→ **Task prompt**:
Your task is to gather the lines below that hold the string "Close".

→ **Entries supplied**:
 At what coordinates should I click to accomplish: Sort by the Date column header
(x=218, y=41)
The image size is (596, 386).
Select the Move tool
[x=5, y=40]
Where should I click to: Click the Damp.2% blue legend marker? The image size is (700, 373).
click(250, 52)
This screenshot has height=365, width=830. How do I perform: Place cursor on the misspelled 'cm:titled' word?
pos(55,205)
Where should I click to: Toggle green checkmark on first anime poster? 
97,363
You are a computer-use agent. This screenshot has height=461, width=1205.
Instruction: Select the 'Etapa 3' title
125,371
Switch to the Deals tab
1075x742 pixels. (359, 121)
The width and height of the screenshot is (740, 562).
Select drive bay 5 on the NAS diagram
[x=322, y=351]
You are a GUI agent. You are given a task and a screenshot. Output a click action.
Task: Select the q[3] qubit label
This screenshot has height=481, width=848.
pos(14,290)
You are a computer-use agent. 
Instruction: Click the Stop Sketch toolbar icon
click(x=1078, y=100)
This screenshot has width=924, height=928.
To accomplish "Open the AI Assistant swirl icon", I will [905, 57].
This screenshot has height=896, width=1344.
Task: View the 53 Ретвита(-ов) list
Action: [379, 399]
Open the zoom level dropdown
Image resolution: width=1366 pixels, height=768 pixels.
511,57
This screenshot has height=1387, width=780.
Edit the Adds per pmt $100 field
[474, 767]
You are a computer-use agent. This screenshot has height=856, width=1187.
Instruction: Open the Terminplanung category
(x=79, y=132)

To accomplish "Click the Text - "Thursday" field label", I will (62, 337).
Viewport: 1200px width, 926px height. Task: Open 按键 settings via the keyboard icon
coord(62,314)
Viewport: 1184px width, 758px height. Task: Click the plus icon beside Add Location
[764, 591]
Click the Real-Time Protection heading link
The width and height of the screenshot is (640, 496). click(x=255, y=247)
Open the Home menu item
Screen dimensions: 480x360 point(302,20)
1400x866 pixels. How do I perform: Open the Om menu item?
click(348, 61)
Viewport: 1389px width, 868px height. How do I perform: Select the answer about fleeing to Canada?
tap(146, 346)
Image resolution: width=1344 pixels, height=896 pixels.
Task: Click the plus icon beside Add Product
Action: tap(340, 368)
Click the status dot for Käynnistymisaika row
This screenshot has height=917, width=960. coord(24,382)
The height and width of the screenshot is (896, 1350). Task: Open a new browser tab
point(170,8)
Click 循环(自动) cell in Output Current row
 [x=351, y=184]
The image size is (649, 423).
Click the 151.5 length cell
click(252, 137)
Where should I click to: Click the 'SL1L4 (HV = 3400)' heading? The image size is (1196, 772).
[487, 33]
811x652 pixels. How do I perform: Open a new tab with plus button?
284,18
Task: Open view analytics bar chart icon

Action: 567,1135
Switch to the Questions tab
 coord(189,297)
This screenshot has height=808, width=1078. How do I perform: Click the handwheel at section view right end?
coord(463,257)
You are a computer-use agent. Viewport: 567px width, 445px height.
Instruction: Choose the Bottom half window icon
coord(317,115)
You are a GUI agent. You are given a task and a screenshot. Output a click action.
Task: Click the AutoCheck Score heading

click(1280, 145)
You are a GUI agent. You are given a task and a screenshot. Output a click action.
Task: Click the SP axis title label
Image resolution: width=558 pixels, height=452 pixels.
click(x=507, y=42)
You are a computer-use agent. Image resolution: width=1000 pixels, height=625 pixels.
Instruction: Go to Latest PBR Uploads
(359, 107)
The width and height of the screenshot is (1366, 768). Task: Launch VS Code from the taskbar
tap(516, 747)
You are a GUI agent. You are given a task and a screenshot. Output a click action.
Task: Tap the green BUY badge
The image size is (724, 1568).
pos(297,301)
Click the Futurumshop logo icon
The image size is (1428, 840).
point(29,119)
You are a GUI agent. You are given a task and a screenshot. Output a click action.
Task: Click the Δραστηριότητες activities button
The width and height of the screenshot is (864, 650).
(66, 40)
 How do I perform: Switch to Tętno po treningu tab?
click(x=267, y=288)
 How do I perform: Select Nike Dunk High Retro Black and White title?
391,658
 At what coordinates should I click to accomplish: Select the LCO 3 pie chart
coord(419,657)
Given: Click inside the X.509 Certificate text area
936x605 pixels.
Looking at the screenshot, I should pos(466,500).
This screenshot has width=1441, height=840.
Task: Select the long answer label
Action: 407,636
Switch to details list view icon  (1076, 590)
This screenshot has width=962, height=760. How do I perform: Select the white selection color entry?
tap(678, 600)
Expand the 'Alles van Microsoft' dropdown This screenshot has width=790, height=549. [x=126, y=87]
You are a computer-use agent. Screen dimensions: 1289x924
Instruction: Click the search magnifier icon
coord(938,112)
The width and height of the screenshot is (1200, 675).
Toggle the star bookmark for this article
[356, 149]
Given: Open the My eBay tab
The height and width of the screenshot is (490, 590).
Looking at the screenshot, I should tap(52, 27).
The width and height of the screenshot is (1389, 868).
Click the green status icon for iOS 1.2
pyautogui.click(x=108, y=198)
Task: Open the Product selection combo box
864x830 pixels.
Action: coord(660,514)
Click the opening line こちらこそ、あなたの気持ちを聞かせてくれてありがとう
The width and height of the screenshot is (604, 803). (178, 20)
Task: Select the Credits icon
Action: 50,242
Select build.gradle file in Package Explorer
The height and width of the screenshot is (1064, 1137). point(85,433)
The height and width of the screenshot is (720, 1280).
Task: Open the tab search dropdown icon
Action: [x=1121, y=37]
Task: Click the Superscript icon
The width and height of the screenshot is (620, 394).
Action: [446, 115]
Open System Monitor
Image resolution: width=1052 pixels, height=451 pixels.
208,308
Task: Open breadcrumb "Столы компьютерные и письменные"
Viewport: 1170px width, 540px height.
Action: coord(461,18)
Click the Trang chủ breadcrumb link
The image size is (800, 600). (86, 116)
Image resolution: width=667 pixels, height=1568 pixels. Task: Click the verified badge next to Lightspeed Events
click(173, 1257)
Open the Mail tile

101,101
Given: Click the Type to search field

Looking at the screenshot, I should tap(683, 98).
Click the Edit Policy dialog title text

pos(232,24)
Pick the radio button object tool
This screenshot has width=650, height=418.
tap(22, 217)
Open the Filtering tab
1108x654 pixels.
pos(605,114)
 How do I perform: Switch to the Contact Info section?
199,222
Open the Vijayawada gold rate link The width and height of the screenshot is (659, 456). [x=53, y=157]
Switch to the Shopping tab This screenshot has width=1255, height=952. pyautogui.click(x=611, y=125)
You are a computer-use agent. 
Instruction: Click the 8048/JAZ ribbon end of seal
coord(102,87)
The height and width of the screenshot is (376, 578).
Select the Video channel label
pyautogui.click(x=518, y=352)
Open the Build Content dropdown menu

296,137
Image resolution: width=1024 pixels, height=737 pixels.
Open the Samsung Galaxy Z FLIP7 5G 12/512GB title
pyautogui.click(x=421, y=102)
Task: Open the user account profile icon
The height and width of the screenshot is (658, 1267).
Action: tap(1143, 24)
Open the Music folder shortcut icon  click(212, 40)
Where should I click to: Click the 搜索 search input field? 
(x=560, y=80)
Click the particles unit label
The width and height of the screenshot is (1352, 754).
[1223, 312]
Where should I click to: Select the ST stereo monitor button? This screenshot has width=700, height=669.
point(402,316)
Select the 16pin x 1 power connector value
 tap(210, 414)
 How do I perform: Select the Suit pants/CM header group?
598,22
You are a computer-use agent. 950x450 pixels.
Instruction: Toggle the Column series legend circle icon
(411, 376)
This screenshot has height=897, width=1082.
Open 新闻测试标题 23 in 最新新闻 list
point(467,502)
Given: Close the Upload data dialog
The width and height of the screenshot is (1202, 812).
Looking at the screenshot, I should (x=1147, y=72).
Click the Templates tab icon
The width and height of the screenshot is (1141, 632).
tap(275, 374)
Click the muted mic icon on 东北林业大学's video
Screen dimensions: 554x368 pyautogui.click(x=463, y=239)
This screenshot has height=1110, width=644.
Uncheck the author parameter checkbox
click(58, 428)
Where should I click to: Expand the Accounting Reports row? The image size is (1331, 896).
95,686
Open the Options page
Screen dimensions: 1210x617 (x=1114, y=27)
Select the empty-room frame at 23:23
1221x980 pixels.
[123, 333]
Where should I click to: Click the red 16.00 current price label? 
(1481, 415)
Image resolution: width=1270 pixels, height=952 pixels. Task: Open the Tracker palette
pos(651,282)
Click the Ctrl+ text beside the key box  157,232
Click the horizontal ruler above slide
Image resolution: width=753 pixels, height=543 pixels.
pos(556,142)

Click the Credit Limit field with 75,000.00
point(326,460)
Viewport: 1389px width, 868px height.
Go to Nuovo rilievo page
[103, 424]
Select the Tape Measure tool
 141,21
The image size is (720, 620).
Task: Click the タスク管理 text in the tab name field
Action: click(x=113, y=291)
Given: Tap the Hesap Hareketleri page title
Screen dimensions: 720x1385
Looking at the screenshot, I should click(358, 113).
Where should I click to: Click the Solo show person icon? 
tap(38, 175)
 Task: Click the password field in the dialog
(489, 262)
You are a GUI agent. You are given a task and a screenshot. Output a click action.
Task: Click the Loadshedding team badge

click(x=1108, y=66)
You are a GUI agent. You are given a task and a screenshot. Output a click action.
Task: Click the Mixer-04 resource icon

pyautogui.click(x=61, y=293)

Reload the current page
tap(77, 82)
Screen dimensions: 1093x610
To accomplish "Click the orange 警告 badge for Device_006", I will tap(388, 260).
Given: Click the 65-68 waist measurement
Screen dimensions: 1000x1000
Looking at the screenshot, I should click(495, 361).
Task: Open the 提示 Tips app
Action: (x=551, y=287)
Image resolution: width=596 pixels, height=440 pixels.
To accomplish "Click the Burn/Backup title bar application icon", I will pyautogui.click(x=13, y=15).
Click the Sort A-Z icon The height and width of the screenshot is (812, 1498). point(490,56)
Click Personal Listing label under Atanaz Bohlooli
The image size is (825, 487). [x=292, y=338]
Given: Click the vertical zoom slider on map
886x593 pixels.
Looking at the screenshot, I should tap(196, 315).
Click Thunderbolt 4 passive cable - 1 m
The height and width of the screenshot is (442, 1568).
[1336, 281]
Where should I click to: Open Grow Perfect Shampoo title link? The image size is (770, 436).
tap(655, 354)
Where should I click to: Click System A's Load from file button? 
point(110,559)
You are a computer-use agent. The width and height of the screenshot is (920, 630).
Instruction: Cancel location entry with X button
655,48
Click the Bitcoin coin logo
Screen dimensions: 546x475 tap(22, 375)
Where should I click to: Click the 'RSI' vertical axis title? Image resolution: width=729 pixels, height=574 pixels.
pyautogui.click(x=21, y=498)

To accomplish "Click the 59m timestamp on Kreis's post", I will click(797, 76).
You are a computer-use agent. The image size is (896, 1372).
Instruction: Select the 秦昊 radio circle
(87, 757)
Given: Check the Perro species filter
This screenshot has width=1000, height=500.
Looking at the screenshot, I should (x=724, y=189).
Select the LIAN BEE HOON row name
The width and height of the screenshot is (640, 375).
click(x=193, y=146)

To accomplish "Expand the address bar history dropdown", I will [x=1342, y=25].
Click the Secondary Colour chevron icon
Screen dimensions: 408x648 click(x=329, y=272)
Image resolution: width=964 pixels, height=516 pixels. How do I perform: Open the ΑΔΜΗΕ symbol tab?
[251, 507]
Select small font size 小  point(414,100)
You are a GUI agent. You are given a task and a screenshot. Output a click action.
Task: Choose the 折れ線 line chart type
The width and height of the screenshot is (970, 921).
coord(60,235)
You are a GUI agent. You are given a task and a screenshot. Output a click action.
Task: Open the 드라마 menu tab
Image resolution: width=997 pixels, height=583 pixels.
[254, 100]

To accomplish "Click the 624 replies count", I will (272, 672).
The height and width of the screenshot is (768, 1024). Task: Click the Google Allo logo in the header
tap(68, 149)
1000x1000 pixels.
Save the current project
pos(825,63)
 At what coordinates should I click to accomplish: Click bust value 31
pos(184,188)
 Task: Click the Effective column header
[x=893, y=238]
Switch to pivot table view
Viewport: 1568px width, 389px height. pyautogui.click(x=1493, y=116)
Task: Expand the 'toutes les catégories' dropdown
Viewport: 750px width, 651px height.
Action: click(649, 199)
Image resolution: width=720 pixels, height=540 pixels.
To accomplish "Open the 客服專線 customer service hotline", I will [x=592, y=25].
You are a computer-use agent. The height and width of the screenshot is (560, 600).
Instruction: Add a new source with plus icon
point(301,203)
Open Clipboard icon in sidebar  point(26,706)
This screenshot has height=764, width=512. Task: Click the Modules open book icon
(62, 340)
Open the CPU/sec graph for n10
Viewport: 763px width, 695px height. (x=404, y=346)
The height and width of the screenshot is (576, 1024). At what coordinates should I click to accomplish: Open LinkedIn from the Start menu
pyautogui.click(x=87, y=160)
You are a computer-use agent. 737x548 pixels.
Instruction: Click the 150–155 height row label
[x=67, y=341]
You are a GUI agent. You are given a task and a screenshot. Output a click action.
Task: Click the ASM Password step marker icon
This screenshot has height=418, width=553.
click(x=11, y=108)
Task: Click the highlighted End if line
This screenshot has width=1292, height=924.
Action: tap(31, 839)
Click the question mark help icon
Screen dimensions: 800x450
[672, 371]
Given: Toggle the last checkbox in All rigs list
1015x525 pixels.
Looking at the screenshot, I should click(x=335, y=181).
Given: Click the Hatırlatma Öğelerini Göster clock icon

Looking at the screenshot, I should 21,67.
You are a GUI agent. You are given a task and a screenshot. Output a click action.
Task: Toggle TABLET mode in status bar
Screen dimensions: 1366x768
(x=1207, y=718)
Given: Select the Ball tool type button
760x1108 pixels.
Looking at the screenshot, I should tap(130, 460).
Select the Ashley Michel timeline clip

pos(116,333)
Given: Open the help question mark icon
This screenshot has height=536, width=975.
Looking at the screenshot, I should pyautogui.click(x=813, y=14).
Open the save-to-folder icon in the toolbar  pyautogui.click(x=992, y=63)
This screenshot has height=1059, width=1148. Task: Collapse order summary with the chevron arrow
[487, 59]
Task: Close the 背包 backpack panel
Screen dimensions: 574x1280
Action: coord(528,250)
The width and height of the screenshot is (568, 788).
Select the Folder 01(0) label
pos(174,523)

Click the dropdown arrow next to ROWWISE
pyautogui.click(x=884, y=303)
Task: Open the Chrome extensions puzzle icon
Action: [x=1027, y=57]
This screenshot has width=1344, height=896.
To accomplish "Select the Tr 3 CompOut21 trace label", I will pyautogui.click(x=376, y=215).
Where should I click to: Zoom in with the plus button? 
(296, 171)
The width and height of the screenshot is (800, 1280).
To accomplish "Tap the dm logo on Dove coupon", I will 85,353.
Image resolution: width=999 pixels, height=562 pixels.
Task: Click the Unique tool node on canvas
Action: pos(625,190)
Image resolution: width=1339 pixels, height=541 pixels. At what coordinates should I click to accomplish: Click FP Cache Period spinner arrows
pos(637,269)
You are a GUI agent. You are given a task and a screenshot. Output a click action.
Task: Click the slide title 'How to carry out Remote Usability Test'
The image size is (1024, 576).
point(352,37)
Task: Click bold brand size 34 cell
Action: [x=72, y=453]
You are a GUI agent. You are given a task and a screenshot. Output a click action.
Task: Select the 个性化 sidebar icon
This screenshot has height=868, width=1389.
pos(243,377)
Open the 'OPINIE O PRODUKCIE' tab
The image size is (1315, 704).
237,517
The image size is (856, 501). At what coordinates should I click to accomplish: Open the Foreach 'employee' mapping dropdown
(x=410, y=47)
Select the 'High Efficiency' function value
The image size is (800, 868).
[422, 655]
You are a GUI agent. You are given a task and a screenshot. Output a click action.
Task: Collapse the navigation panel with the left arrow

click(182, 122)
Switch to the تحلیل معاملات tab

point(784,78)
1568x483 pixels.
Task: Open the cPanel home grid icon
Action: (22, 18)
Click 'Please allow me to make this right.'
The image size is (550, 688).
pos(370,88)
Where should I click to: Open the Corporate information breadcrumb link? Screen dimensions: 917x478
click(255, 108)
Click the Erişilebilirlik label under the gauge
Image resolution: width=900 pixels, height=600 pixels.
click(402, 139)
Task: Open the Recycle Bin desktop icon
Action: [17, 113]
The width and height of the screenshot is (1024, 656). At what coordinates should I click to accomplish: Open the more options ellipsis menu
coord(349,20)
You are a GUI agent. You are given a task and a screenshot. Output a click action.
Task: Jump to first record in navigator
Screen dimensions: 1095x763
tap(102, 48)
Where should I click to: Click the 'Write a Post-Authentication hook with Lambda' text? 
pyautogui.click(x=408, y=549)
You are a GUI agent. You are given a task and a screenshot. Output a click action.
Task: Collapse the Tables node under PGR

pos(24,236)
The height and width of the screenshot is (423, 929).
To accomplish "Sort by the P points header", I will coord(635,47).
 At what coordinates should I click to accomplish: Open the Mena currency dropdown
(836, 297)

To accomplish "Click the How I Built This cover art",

→ **Answer box**:
Given: Close the Upload data dialog
Task: Close the 背包 backpack panel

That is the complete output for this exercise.